#### WHAT YOU WILL DO:
All of the entries below need repeating exactly, apart from their images.

(Collected data)
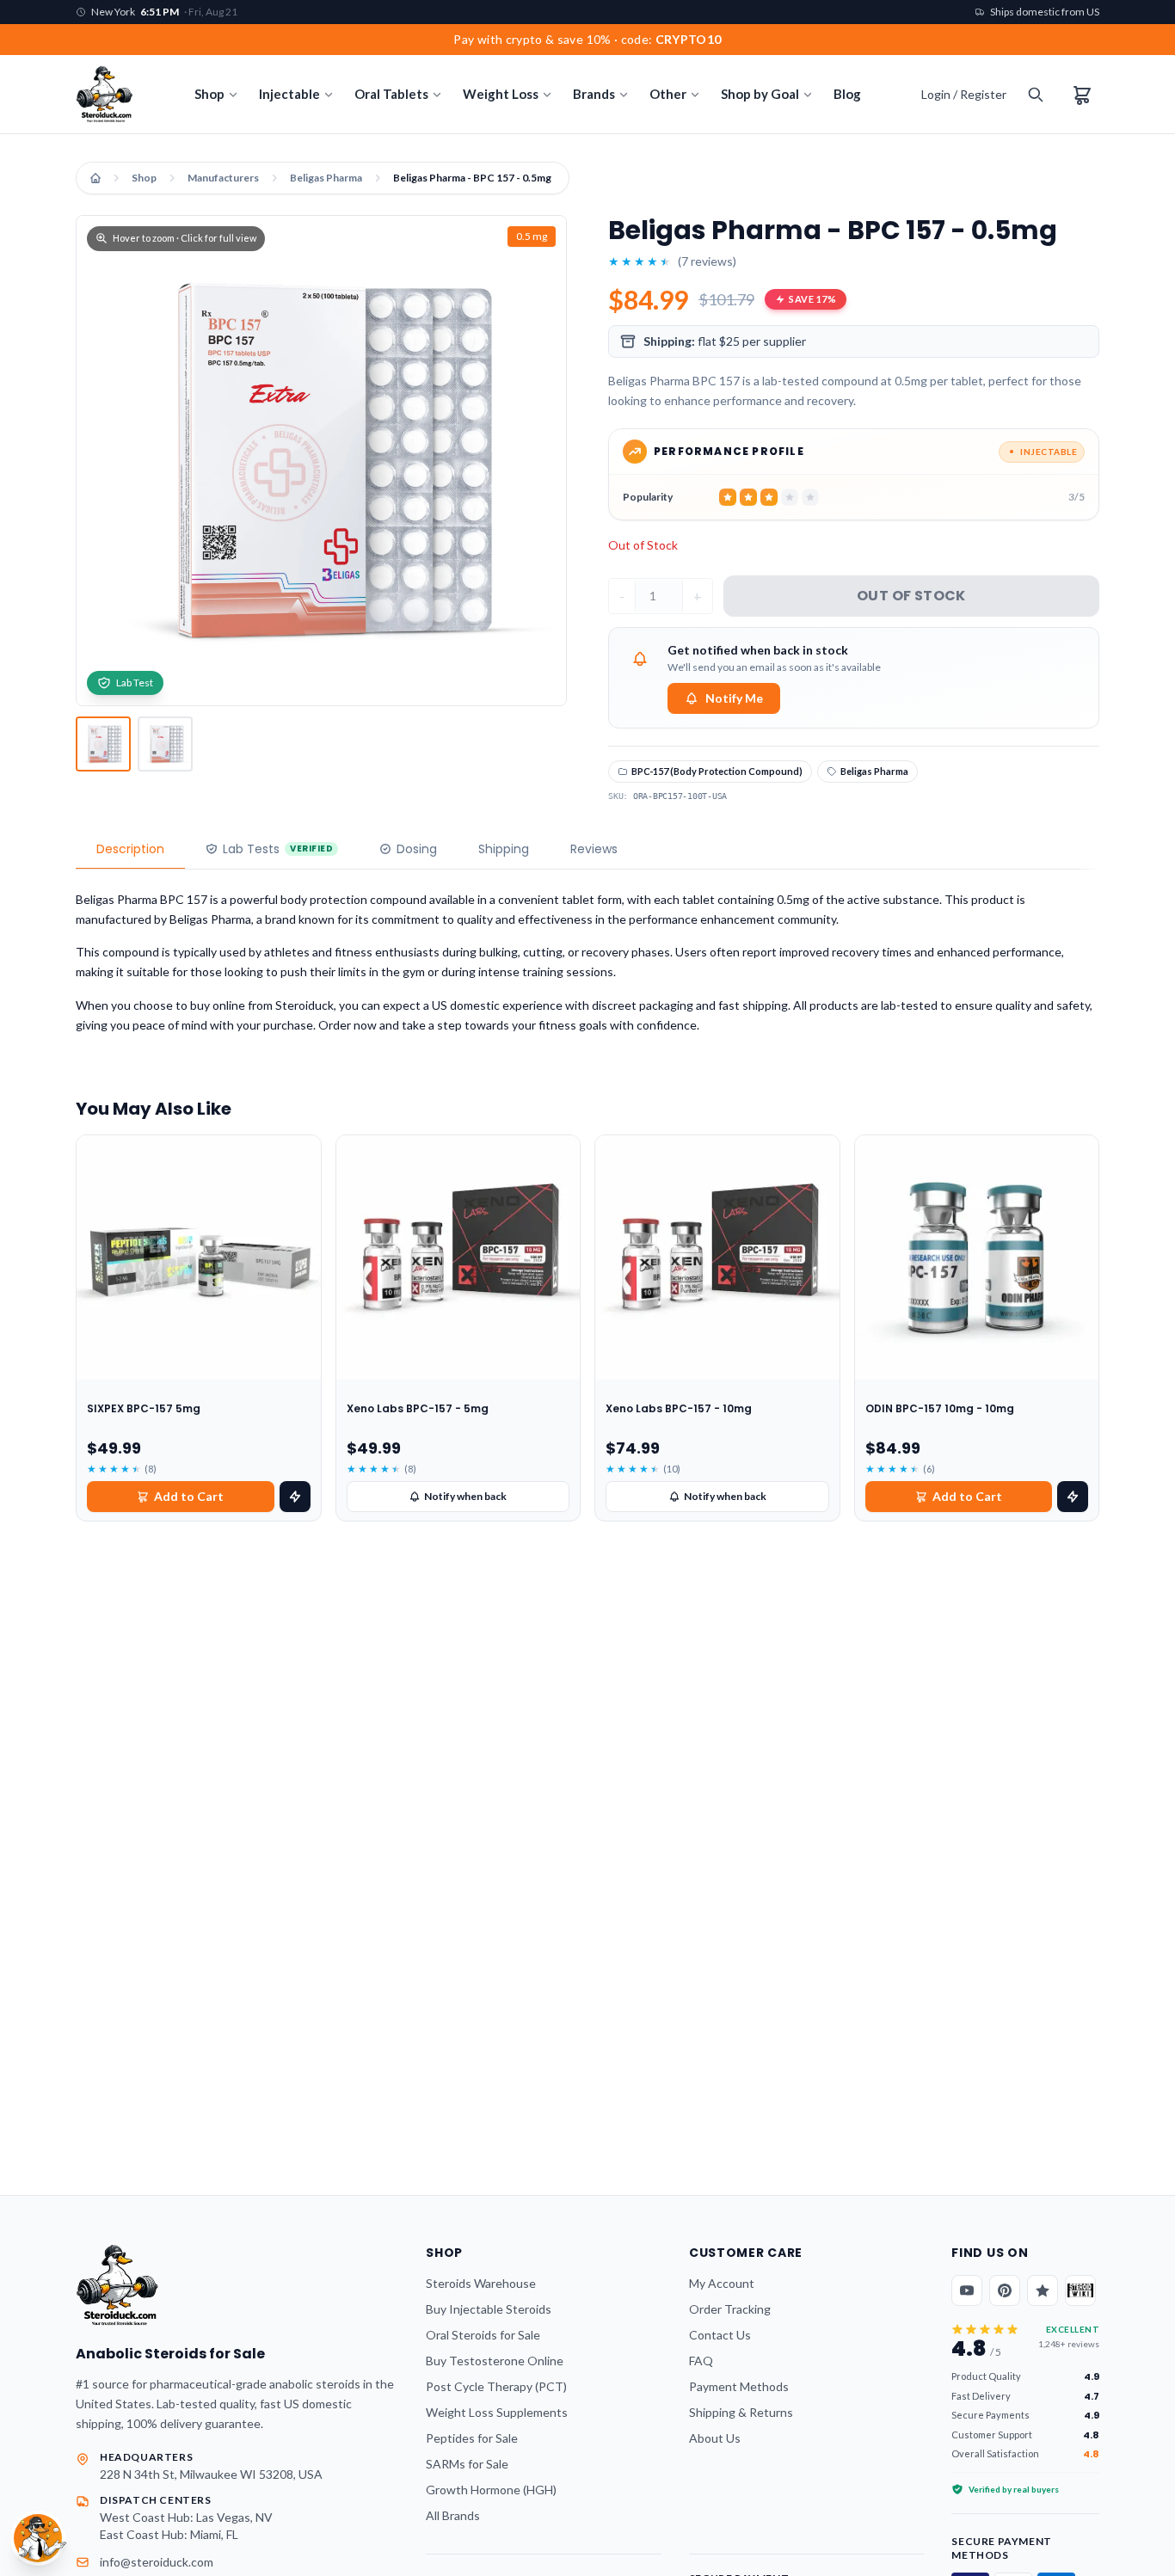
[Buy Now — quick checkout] (295, 1496)
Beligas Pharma (326, 177)
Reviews (594, 849)
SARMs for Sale (467, 2463)
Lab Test (134, 682)
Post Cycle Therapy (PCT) (496, 2386)
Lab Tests (278, 849)
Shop (209, 93)
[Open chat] (38, 2538)
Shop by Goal (760, 93)
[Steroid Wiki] (1080, 2290)
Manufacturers (223, 177)
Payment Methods (739, 2386)
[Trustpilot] (1042, 2290)
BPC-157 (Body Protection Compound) (717, 771)
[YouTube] (966, 2290)
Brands (594, 93)
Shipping (503, 849)
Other (667, 93)
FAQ (701, 2360)
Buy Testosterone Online (494, 2360)
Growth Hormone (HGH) (491, 2489)
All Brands (453, 2515)
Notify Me (734, 698)
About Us (715, 2438)
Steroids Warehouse (481, 2283)
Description (130, 849)
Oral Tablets (391, 93)
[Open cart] (1082, 94)
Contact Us (720, 2334)
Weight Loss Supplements (497, 2412)
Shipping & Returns (741, 2412)
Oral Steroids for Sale (483, 2334)
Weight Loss (500, 93)
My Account (721, 2283)
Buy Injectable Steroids (488, 2309)
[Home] (95, 178)
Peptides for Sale (472, 2438)
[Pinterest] (1004, 2290)
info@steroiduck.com (156, 2561)
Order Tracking (730, 2309)
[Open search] (1035, 94)
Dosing (417, 849)
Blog (847, 93)
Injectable (289, 93)
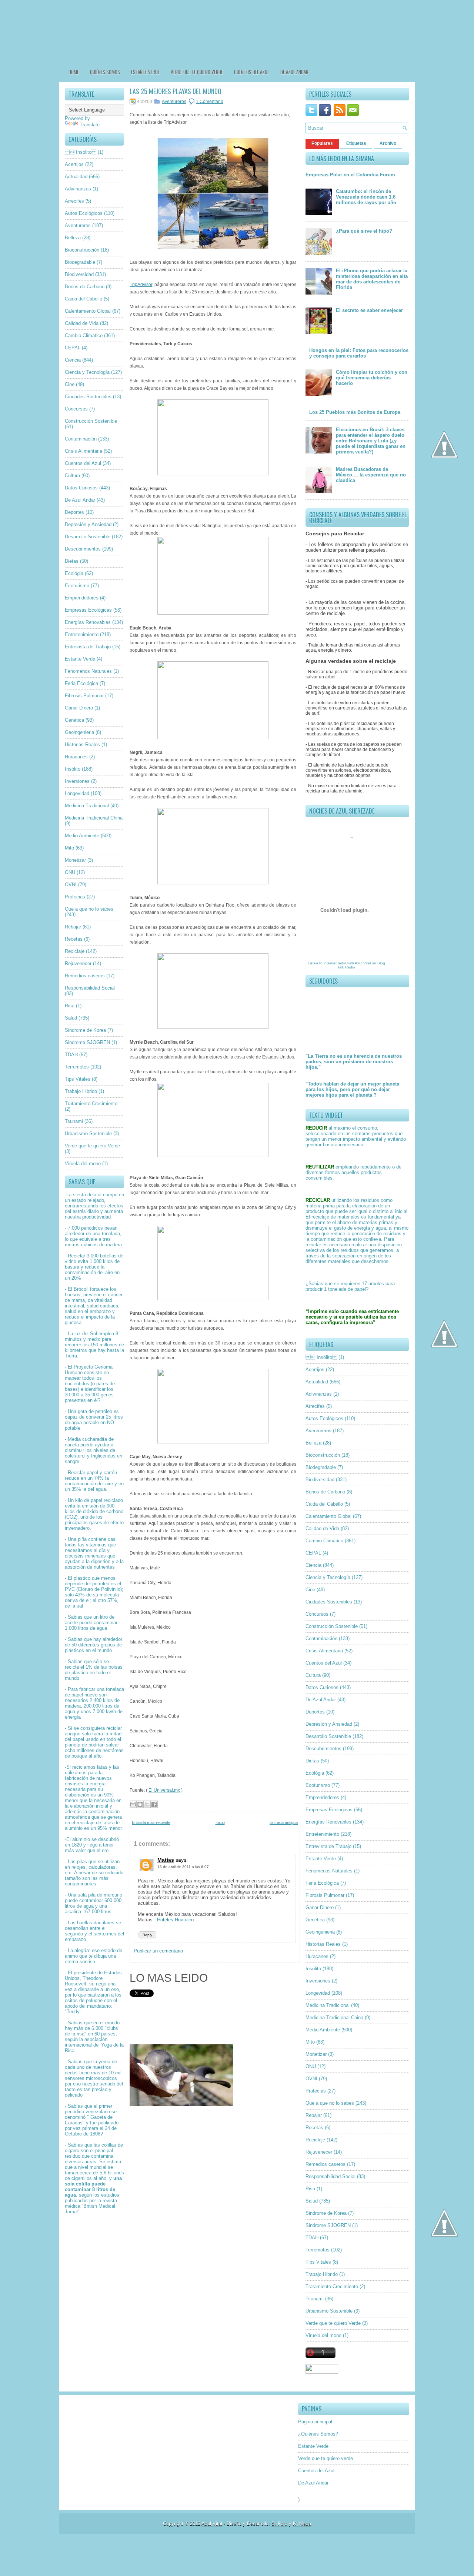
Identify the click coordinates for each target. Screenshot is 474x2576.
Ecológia (74, 573)
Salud (71, 1018)
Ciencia (73, 360)
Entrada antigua (284, 1822)
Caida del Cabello (83, 299)
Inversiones (77, 781)
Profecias (75, 897)
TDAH (71, 1054)
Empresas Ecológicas (88, 610)
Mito (69, 848)
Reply (147, 1935)
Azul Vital (363, 963)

#### WRITTEN SOLUTION:
[Buy Now — quick checkout] (295, 1496)
Beligas Pharma (326, 177)
Reviews (594, 849)
SARMs for Sale (467, 2463)
Lab Test (134, 682)
Post Cycle Therapy (PCT) (496, 2386)
Lab Tests (278, 849)
Shop (209, 93)
[Open chat] (38, 2538)
Shop by Goal (760, 93)
[Steroid Wiki] (1080, 2290)
Manufacturers (223, 177)
Payment Methods (739, 2386)
[Trustpilot] (1042, 2290)
BPC-157 (Body Protection Compound) (717, 771)
[YouTube] (966, 2290)
Brands (594, 93)
Shipping (503, 849)
Other (667, 93)
FAQ (701, 2360)
Buy Testosterone Online (494, 2360)
Growth Hormone (HGH) (491, 2489)
All Brands (453, 2515)
Notify Me (734, 698)
About Us (715, 2438)
Steroids Warehouse (481, 2283)
Description (130, 849)
Oral Tablets (391, 93)
[Open cart] (1082, 94)
Contact Us (720, 2334)
Weight Loss Supplements (497, 2412)
Shipping & Returns (741, 2412)
Oral Steroids for Sale (483, 2334)
Weight Loss (500, 93)
My Account (721, 2283)
Buy Injectable Steroids (488, 2309)
[Home] (95, 178)
Peptides for Sale (472, 2438)
[Pinterest] (1004, 2290)
info@steroiduck.com (156, 2561)
Order Tracking (730, 2309)
[Open search] (1035, 94)
Dosing (417, 849)
Blog (847, 93)
Injectable (289, 93)
Identify the click coordinates for each target. Screenshot is 474x2576.
Ecológia (74, 573)
Salud (71, 1018)
Ciencia (73, 360)
Entrada antigua (284, 1822)
Caida del Cabello (83, 299)
Inversiones (77, 781)
Profecias (75, 897)
TDAH (71, 1054)
Empresas Ecológicas (88, 610)
Mito (69, 848)
Reply (147, 1935)
Azul Vital (363, 963)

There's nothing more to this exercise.